I would like to be able to easily specify, perhaps via a parameter, if I want the leftmost, rightmost, or any index that matches the element specified. Something like...

enum DuplicateAction {
   FIRST, LAST, ANY
}
proc binarySearch(
   Data: [?Dom], val, comparator: ?rec = defaultComparator, in lo = Dom.low, 
   in hi = Dom.high, param action : DuplicateAction = DuplicateAction.ANY
);

bradcray commented 6 years ago

I think this is a reasonable request, though I wouldn't make the argument a param as it's a case that seems unlikely to benefit from compile-time code specialization.

KING-SID commented 5 years ago

Hey @bradcray I see that you've marked this issue with the labels 'good first issue' and 'easy/straightforward'. I've spent some time learning Chapel through the docs on the main website and I'd like to start contributing to Chapel, could you guide me on how I can take on this issue?

bradcray commented 5 years ago

Hi @KING-SID:

I expect the implementation of this to be fairly straightforward. If you haven't found the code for the current binarySearch() yet, it lives here: https://github.com/chapel-lang/chapel/blob/master/modules/packages/Search.chpl#L160 Note that there are a few overloads at present, one for arrays with strided domains (e.g., 1..n by 2), one specialized to those without strided domains (e.g., 1..n... the common case, I'd guess), and one that generates an error message. I'm expecting it to be fairly easy to add a new optional argument to the existing procedures and get the different behaviors Louis would expect for the test cases he shows above.

I suspect that the most challenging aspect of this issue will be designing (and getting buy-in for) how the binarySearch() interface should change, simply because design is challenging by nature, and getting buy-in can sometimes be a challenge when people have different visions of how an interface should look. For example, what should the new argument be named? Should it be an enum as proposed above, or some other type? (e.g., an integer? a pair of booleans?). But this is a challenge worthy of taking on, otherwise nothing would ever improve.

How I normally approach (or suggest approaching) design questions like this is:

1) Look at other standard binary search library routines to see if you can find inspiration or a strong precedent to follow. For example, do the binary search libraries in Python, Java, C++, etc. have the ability to make decisions like this? If so, are there things about their design that you find attractive or unattractive? Do they all do the same thing (i.e., is there a standard approach that's common across languages), or do they differ? Can you find rationale for their choices, or feedback from users indicating whether the choices were considered attractive or not?

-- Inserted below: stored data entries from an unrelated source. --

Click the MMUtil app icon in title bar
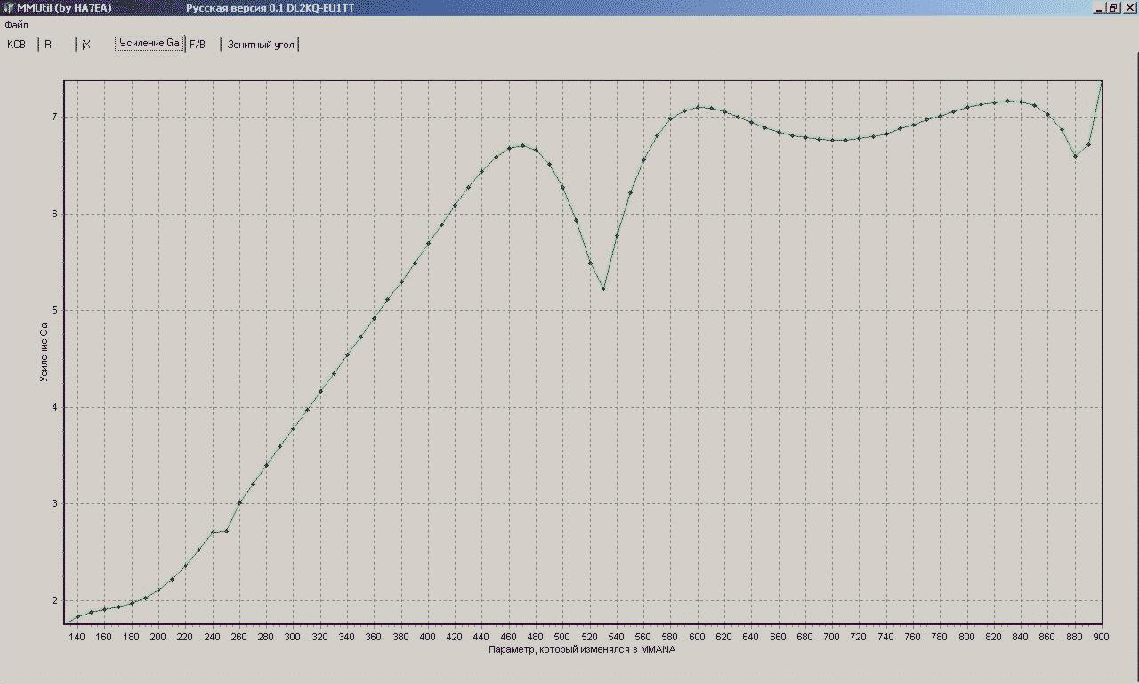 (x=9, y=7)
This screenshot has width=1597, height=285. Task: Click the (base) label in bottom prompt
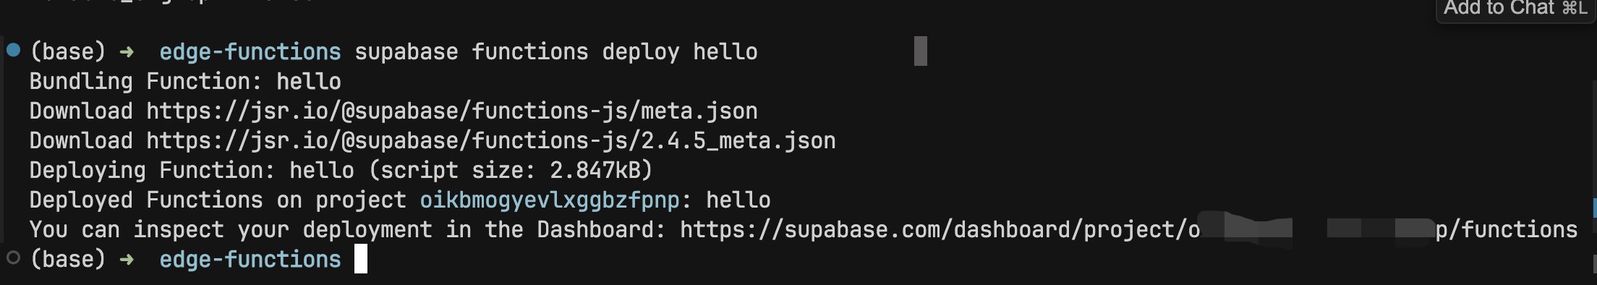[x=67, y=260]

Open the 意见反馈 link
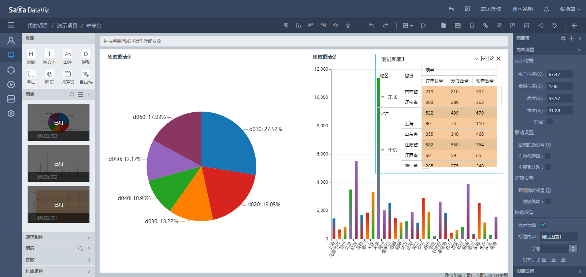point(491,9)
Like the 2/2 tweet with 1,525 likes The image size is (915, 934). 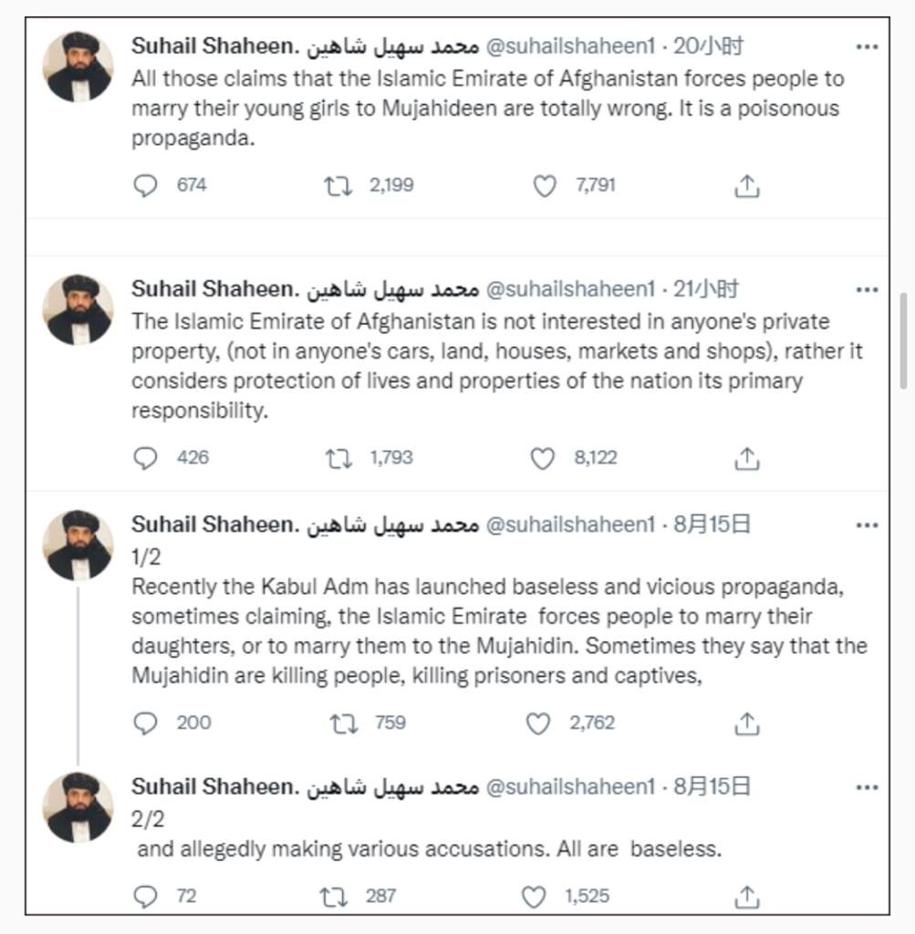point(533,898)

2) Once you have an idea (or a small number of ideas) about what the interface should look like, I'd put together a new issue with a title like "Design: proposal for selecting between duplicate binary search results", linking it to this issue by mentioning this one by number and/or mentioning that one here. Show your proposed change to the interface, give advantages or disadvantages of it relative to other approaches you considered, and ask for comments or feedback. Upon opening the issue, you can either mail the chapel-developers list asking for feedback or comments, or tag the team using the tag chapel-lang/core-contributors. I can help make sure people provide feedback on the design once we have one. [This could also be done as comments on this issue, but I typically find it cleaner to start a discussion around design from a fresh issue rather than an existing one].

Note that in saying this, I don't want to suggest that the design proposed here is bad or inappropriate in any way (that I'm aware of*), just that it pays to spend some time making sure the design has been reviewed and has buy-in before releasing it. This helps minimize the chances that it will have to change in the future if we realize that something's wrong or suboptimal about it, which would then likely break users' code.

Related to that, note that an advantage of adding an extra optional argument as Louis proposed here is that it should not break existing code since the argument doesn't need to be specified in codes that are already happy with the current interface.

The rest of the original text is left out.